Many patients with PTSD use cannabis to manage distress, sleep problems, and hyperarousal, yet clinicians have limited prospective data on whether stopping cannabis helps or worsens symptoms in those with comorbid cannabis use disorder. This study addresses that real-world question by tracking PTSD symptoms over 12 weeks of biochemically verified abstinence versus nonabstinence.

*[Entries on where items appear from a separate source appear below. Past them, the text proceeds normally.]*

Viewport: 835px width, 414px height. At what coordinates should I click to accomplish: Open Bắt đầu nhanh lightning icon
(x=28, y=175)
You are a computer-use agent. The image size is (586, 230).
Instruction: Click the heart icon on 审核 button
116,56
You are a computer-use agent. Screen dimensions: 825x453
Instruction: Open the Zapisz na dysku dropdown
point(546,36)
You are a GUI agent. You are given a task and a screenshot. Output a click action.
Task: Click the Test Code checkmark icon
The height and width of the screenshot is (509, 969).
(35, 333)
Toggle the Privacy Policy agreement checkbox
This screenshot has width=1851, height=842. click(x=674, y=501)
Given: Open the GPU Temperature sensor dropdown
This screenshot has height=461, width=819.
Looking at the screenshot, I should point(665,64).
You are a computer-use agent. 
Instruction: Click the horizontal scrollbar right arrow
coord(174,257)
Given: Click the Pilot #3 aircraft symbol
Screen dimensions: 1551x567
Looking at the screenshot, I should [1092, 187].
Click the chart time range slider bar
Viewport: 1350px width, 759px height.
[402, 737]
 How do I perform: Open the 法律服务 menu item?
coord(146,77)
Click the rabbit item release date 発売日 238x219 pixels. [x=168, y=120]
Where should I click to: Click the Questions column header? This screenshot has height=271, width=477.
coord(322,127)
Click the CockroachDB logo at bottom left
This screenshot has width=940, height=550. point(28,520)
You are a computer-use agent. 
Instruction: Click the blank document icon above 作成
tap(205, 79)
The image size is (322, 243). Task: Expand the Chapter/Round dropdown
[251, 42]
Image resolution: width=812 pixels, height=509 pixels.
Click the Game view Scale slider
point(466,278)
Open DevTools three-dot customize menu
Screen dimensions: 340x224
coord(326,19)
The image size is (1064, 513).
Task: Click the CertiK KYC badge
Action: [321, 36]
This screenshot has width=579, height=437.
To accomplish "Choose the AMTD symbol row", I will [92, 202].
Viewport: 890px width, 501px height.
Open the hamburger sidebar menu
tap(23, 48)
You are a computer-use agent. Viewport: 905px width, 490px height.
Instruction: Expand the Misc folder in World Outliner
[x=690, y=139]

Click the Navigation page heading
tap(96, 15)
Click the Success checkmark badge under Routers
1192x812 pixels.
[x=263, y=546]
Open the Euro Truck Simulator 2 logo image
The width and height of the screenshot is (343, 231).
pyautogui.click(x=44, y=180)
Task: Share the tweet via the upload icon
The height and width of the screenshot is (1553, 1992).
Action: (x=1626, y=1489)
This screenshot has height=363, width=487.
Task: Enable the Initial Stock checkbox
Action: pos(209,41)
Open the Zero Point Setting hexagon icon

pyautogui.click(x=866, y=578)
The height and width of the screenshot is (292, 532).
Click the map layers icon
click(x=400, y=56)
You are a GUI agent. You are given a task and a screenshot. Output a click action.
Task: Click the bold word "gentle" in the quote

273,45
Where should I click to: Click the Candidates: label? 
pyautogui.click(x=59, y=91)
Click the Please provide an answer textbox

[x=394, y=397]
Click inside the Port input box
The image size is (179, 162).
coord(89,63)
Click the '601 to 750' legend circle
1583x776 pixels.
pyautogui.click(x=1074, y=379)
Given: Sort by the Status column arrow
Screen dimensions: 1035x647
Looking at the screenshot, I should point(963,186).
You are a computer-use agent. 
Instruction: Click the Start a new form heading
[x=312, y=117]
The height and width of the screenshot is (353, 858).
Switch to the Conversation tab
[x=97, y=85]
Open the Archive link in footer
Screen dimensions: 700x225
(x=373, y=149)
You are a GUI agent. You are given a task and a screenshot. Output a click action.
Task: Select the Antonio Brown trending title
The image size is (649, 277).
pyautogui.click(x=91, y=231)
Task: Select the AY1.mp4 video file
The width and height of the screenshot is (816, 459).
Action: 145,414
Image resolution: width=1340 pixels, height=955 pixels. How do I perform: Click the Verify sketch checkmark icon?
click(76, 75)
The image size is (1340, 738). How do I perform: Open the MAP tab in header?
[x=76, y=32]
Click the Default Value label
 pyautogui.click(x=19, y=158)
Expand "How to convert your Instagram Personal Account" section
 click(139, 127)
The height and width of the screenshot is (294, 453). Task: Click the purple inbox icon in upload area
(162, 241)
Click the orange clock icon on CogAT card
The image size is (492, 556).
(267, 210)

Design Participants were asked to discontinue cannabis use for 12 weeks.
N 21 participants with complete data for analysis
Population Participants with PTSD and co-occurring CUD, aged 18–65 years
Duration 12 weeks

Key Findings

  • Among the 21 participants who completed all 12 study visits, 11 (52.4%) achieved 12 weeks of biochemically verified cannabis abstinence.
  • PTSD symptom severity improved more with abstinence: CAPS-5 total scores decreased from 36.2 at baseline (95% CI: 29.72 to 42.62) to 10.5 at week 12 (95% CI: 4.09 to 16.98) in abstinent participants versus 34.6 (95% CI: 28.51 to 40.67) to 21.8 (95% CI: 15.11 to 28.45) in nonabstinent participants; time×group interaction β=-12.83, 95% CI: -19.98 to -5.67, SE =3.65, P =.001.
  • Total PTSD symptom count also fell more with abstinence, from 14.3 at baseline (95% CI: 11.73 to 16.92) to 4.1 at week 12 (95% CI: 1.55 to 6.74), compared with 13.5 (95% CI: 11.05 to 15.95) to 8.9 (95% CI: 6.17 to 11.66) in nonabstainers; time × group interaction β = -5.59, 95% CI: -8.79 to -2.40, SE = 1.63, P = .001.
  • Abstinence-related improvement was significant for PTSD symptom severity in avoidance and hyperarousal clusters: Cluster C β=-2.34, 95% CI: -3.88 to -0.80, SE =0.79, P=.0043 and Cluster E β=-5.57, 95% CI: -8.74 to -2.41, SE=1.61, P=.001.
  • For PTSD symptom counts, significant abstinence-related interactions were observed in Cluster C (β=-0.88, 95% CI: -1.58 to -0.17, SE =0.36, P=.018), Cluster D (β=-2.33, 95% CI: -4.39 to -0.28, SE =1.05, P=.03), and Cluster E (β=-2.51, 95% CI: -3.75 to -1.26, SE=0.64, P<.001), while Cluster B was not significant (β=-0.78, 95% CI: -2.02 to 0.47, SE =0.64, P=.23).
Clinical Bottom Line

In patients with comorbid PTSD and cannabis use disorder, 12 weeks of biochemically verified cannabis abstinence was associated with larger reductions in PTSD severity and symptom burden than nonabstinence. For patients who report using cannabis to self-manage PTSD, abstinence belongs in the treatment discussion rather than assuming cannabis is therapeutic.

Practice Implications

  • Assess cannabis use routinely in PTSD patients, especially when symptoms remain severe, because continued use in this comorbid PTSD/CUD sample tracked with less improvement over 12 weeks.
  • When counseling patients who believe cannabis helps PTSD, discuss that abstinent participants improved from CAPS-5 total scores of 36.2 to 10.5, compared with 34.6 to 21.8 in nonabstinent participants.
  • Target conversations to symptoms patients commonly self-medicate with cannabis, since abstinence-related differences were strongest in avoidance and hyperarousal domains (Cluster C and Cluster E severity interactions).
  • If pursuing cessation, note that this study used weekly visits, urinalysis, brief 20-minute therapy sessions, and abstinence-contingent payments of $200, $300, and $400 at weeks 4, 8, and 12; structured support may be important for success.